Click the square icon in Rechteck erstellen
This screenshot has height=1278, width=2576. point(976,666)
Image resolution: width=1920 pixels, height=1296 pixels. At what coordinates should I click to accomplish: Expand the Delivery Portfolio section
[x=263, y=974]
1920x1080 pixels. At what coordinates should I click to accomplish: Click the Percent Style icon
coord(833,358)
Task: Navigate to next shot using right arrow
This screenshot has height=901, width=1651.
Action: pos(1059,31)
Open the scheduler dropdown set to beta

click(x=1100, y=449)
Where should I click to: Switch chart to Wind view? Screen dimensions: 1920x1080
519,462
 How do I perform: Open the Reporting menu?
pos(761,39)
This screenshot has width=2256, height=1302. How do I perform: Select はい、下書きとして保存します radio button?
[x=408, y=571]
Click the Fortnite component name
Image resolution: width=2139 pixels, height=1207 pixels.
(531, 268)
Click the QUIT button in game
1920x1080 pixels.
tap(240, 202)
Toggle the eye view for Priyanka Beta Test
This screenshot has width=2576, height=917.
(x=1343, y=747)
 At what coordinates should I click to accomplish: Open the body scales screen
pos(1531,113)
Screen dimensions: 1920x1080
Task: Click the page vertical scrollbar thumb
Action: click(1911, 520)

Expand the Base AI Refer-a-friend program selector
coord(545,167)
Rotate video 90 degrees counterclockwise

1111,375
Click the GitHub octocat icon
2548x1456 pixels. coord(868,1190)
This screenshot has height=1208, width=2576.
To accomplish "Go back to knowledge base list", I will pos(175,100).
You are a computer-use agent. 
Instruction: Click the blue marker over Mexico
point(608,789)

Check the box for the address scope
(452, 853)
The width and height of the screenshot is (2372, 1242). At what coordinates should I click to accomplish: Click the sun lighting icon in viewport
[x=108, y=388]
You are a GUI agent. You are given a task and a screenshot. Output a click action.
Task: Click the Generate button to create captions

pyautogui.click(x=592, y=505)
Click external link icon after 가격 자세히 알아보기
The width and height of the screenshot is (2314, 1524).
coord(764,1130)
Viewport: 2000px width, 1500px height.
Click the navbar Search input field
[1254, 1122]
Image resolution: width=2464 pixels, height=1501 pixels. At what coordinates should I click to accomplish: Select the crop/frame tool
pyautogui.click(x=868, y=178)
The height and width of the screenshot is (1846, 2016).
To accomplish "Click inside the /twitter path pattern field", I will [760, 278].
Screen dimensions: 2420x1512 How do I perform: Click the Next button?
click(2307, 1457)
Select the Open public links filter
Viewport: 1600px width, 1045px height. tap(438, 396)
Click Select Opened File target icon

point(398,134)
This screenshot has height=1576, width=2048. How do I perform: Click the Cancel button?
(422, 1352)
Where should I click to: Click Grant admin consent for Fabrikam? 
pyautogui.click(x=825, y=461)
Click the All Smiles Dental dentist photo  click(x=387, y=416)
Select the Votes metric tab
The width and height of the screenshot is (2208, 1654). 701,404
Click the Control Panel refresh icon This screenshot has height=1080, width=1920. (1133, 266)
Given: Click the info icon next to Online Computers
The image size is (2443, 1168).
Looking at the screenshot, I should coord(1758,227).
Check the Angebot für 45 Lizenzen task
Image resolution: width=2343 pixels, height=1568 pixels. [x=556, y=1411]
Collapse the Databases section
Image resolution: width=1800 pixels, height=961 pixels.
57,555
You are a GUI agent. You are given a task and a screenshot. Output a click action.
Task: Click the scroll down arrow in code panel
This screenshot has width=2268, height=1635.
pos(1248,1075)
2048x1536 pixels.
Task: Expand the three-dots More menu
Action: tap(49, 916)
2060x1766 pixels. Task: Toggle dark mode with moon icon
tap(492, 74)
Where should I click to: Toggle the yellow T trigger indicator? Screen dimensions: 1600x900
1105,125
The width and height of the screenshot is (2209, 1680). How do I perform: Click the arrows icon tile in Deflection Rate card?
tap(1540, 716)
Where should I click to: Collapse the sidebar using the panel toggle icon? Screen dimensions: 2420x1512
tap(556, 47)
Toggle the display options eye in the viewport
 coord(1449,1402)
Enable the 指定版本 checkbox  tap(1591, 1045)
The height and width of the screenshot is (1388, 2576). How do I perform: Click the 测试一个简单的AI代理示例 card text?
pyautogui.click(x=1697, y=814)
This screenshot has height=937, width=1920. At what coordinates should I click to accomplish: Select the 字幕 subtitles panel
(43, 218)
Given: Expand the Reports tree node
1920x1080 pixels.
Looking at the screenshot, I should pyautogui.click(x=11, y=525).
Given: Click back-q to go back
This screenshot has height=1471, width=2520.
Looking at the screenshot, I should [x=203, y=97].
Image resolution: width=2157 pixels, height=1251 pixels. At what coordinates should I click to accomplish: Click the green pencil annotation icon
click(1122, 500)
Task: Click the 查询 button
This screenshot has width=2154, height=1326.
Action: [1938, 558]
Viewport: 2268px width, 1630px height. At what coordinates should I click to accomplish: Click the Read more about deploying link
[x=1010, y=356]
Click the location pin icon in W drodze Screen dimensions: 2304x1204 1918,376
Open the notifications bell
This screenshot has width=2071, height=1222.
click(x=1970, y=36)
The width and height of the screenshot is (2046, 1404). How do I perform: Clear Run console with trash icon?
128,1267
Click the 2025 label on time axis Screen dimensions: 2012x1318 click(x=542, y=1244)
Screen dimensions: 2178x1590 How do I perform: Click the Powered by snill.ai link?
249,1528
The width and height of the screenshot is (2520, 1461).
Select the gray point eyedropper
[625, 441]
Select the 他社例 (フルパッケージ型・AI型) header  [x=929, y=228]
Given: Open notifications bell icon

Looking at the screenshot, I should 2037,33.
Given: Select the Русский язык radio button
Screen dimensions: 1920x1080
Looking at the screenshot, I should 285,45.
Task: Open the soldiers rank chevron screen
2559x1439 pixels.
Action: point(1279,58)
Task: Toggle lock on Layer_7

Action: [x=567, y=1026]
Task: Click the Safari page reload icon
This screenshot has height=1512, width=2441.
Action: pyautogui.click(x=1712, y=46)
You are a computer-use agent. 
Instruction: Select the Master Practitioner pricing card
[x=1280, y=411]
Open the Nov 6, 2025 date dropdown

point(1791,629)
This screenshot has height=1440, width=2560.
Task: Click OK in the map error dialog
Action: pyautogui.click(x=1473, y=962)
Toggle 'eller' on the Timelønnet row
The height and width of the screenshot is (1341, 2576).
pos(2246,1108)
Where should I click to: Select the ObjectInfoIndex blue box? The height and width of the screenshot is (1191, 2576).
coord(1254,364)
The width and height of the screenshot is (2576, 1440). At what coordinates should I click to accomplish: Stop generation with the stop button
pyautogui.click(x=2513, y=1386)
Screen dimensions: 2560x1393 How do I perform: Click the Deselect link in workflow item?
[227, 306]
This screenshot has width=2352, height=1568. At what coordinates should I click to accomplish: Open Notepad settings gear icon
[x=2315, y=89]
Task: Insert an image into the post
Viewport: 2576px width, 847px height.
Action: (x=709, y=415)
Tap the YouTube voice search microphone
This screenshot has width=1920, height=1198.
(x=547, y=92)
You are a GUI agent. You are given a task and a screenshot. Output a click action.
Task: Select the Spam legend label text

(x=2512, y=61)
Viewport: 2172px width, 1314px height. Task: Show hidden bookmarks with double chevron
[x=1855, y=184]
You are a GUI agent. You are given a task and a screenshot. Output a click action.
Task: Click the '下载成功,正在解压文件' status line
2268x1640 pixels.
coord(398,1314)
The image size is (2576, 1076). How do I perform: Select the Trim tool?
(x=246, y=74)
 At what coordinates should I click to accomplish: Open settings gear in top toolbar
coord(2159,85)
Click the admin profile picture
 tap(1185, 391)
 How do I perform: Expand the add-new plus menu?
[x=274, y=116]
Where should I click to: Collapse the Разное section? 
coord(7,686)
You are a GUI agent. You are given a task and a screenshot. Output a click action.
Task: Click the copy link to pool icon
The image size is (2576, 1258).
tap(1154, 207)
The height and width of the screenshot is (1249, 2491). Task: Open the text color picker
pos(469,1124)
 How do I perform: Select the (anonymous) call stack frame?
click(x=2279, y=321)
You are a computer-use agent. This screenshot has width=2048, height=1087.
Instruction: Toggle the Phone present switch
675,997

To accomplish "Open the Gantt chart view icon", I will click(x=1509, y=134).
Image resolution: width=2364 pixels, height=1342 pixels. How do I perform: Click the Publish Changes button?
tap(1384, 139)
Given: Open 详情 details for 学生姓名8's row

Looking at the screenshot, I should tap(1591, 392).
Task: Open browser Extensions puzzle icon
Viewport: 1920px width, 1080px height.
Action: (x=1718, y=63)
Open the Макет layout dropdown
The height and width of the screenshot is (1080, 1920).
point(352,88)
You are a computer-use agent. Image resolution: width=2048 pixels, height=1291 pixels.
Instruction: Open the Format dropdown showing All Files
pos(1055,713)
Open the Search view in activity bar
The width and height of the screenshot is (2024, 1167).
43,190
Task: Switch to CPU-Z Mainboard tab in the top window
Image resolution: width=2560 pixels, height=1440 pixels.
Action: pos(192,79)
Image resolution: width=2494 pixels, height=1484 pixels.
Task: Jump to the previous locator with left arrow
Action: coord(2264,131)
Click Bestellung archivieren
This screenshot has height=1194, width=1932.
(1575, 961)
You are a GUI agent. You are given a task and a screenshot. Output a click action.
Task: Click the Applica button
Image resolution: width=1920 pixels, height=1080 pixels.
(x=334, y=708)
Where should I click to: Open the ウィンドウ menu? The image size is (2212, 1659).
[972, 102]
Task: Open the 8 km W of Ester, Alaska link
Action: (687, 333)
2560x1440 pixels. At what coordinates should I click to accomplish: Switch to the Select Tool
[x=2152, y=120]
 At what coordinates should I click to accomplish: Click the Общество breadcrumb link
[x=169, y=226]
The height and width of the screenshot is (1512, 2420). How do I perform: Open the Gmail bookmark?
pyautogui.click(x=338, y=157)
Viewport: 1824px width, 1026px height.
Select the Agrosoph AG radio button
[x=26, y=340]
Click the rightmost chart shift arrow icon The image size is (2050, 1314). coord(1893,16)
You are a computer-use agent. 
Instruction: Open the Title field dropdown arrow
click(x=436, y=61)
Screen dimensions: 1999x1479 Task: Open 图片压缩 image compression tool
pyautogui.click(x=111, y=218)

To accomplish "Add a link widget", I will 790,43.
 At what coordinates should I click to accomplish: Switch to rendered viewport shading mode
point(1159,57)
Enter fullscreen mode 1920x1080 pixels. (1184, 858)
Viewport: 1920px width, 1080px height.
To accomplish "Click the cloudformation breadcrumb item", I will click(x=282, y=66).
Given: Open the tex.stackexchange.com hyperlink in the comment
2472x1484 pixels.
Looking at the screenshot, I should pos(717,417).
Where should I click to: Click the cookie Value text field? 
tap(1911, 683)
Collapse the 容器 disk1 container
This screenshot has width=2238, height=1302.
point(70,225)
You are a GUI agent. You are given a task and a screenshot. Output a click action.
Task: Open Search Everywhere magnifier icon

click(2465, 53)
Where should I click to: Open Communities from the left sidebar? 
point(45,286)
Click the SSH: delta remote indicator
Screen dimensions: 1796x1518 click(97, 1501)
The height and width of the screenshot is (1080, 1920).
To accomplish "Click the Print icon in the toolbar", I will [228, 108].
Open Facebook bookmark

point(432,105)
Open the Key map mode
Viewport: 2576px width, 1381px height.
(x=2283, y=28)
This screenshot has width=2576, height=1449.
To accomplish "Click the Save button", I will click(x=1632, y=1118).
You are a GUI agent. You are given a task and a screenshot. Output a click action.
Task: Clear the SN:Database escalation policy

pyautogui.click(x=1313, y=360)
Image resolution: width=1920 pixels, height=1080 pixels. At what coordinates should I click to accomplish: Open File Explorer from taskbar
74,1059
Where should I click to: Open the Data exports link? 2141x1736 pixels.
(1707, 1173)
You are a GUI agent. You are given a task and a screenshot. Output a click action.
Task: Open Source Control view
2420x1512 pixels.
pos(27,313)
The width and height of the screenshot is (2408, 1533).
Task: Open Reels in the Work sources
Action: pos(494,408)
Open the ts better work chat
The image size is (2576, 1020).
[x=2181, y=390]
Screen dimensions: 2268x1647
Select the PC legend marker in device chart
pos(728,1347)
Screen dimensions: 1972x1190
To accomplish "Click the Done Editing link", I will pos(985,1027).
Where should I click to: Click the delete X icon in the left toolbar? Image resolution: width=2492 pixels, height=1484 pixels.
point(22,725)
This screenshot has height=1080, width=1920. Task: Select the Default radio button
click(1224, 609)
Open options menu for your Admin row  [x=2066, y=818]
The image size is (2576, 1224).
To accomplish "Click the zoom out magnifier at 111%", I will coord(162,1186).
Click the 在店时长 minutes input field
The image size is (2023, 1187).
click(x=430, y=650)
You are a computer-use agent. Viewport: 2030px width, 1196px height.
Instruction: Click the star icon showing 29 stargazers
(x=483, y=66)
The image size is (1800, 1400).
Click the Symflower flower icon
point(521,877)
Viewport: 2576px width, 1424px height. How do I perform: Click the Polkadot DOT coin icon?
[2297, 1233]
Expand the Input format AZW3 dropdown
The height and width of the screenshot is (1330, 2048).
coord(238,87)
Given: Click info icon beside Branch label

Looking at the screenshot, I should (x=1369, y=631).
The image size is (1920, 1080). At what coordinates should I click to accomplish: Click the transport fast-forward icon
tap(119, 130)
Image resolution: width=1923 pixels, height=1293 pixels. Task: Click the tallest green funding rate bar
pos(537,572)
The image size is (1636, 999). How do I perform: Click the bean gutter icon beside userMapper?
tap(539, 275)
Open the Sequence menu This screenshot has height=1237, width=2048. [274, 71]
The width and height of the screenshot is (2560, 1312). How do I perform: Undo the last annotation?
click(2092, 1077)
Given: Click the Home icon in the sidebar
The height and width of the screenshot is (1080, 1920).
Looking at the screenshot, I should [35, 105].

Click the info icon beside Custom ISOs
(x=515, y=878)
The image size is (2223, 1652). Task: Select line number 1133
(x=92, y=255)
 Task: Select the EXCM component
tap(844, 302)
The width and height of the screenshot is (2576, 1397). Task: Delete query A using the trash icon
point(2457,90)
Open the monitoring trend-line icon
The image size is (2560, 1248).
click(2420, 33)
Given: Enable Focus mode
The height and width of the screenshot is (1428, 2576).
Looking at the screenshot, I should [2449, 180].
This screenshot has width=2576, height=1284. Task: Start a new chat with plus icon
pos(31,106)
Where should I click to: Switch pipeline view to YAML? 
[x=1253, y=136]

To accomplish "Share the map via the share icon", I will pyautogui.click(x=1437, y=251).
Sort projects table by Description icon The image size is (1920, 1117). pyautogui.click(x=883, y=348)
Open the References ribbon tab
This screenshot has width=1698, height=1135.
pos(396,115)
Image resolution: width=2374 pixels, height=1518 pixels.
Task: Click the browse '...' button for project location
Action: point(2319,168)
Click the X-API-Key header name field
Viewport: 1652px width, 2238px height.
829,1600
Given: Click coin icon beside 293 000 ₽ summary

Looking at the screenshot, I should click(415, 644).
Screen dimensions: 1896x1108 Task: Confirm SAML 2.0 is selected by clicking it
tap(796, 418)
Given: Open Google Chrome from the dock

▶ **Task details**: Which lines hold the word "Control"? Return all of them from the records above.

▶ **Completed exercise**:
Click the Control Panel refresh icon This screenshot has height=1080, width=1920. (1133, 266)
Task: Open Source Control view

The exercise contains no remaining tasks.